There are also concerns, based on statements from the Israeli government, that existing Covid-19 vaccines may be slightly less effective in preventing all infections caused by the Delta variant, compared to previous strains. The shots appear to be highly effective in preventing hospitalizations and deaths.
The threat of the Delta variant has in recent days prompted several European governments to reintroduce restrictions.
The Netherlands restored curbs for nightclubs and restaurants on Friday after a spike in cases. Dutch Prime Minister Mark Rutte apologized for easing restrictions in late June, telling reporters on Monday that it had been an “error of judgment”.
Spain’s regions of Valencia and Catalonia have introduced new restrictions on social gatherings and hospitality, while Portugal has imposed a curfew in some high-risk areas and said it would require tourists to show a negative test or vaccination certificate to stay in. . hotels.
Even with most of Europe stepping on the emergency brake, the UK government remains adamant that it will drop nearly all remaining coronavirus restrictions in England next week.
Prime Minister Boris Jonson confirmed on Monday that the easing will take place despite a sharp increase in Covid cases; he admitted this would lead to “more hospitalizations and more deaths from Covid”.
He justified the move by pointing to the country’s high vaccination rate, adding that it would be better to open the economy now, with schools closed for the summer holidays and the weather good.
“If we were to postpone this fourth step now [in the reopening process] — say until September or later — then we would reopen when the weather gets colder and the virus gains a greater natural advantage and when schools are back,” he said at a news conference on Monday.
The decision to proceed comes despite sharp warnings from experts and medical professionals. The British Medical Association (BMA), the doctors’ union, called the government’s plan “irresponsible and life-threatening”.

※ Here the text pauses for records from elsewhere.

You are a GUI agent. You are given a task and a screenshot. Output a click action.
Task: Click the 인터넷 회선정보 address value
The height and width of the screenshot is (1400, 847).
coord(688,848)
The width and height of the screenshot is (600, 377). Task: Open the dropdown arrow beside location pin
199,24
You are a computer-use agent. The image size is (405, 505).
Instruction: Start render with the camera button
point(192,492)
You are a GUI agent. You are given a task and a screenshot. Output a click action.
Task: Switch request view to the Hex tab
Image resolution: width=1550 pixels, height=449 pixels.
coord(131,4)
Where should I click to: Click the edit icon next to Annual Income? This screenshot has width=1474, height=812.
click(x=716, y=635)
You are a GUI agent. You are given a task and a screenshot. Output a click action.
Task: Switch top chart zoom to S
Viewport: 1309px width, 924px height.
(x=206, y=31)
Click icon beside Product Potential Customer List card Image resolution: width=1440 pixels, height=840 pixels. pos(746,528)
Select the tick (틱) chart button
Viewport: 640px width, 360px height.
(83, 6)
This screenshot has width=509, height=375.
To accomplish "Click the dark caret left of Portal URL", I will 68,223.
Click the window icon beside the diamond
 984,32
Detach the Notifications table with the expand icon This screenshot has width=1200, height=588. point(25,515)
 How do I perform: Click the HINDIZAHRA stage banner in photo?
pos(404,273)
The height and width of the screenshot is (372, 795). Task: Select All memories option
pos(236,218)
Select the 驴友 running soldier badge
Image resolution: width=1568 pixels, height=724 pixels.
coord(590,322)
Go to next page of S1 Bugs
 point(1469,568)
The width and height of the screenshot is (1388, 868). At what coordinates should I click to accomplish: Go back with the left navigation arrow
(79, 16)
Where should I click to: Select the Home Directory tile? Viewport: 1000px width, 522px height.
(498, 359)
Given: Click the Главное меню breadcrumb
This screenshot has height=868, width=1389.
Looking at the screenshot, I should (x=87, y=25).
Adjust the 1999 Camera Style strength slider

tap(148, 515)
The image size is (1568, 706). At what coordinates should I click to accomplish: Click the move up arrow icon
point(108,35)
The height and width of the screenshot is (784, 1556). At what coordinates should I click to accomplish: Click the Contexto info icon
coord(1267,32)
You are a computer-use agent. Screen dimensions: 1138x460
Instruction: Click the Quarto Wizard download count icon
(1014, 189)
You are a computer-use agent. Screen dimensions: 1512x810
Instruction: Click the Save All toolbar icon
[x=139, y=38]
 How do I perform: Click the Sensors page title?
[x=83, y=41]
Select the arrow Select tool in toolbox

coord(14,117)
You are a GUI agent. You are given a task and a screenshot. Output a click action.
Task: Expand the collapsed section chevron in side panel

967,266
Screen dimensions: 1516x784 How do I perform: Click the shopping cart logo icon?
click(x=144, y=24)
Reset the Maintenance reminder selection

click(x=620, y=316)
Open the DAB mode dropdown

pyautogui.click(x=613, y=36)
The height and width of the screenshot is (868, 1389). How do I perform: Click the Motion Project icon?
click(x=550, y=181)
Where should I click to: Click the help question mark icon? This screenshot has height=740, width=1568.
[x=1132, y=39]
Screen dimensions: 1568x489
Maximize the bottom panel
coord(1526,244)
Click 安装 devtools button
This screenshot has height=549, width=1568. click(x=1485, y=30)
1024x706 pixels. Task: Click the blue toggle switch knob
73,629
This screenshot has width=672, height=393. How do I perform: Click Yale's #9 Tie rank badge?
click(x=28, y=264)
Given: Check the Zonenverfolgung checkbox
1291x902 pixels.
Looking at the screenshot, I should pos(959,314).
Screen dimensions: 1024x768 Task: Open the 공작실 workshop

“By lifting the remaining restrictions next week – when a significant proportion of the population is not fully vaccinated – this deadly virus will have a chance to re-tighten its grip; the number of infections is rising, the number of hospitalizations and people who are sick for a long time. -Covid, with the risk of new vaccine-resistant variants developing and unnecessarily endangering more lives,” Dr Chaand Nagpaul, chairman of the BMA Council, said in a statement.
The UK has fully vaccinated about half of the population, with two-thirds of adults now fully vaccinated and 87% having had at least one injection.
CNN’s Sarah Dean, Vasco Cotovio, Mick Krever, Sharon Braithwaite, Rob Iddiols and Chris Liakos in London, Nadine Schmidt in Berlin and Barbara Wojazer in Paris contributed to this report.